San Jose Mercury News
SAN JOSE, Calif._Beginning Jan. 1, the typical Bay Area resident’s electric bill could rise $9 a month _ a 16.5 percent jump that could be followed by several more over the next few years.
That’s the plan Pacific Gas & Electric Co. filed with state regulators Wednesday, as part of the company’s blueprint for ending the government-imposed cap on electricity rates.
While PG&E officials have talked generally in the past about wanting to end the freeze, which has been in effect for nearly three years, Wednesday’s proposal provides the most detailed glimpse yet of the effect that might have on consumers.
The company urged the Public Utilities Commission to quickly approve the plan, claiming it soon could be “forced into bankruptcy” otherwise. And even though the plan would bill consumers for the $3.4 billion in unanticipated electricity costs that PG&E incurred last summer, the officials said it actually gives customers a break, by continuing to partially protect them from the extraordinarily volatile wholesale power prices.

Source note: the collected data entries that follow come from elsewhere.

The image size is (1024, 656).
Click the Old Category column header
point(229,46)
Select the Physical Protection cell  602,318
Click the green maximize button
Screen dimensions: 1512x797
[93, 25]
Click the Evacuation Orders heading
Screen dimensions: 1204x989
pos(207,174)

“From the beginning of this energy crisis, we promised to shield our customers from the rate shock experienced by San Diego residents this summer,” said Gordon R. Smith, PG&E‘s president and chief executive officer, in a prepared statement. “This proposal delivers on that promise, by holding the line on power costs our customers must pay, until state and federal officials can fix the broken wholesale electricity markets.”
But consumer advocates immediately blasted the idea.
Calling the proposal “obscene,” Doug Heller, of the Santa Monica-based Foundation for Taxpayer and Consumer Rights, said “it should be summarily denied by the PUC.” Heller was incensed by PG&E‘s contention that the plan was beneficial to consumers. “That’s just offensive,” he said. “How dare they suggest that?”
Nettie Hoge, executive director of the Utility Reform Network in San Francisco, agreed. “I think this is really incredible spin _ PG&E posing as our savior,” she scoffed. “It’s fairly outrageous.”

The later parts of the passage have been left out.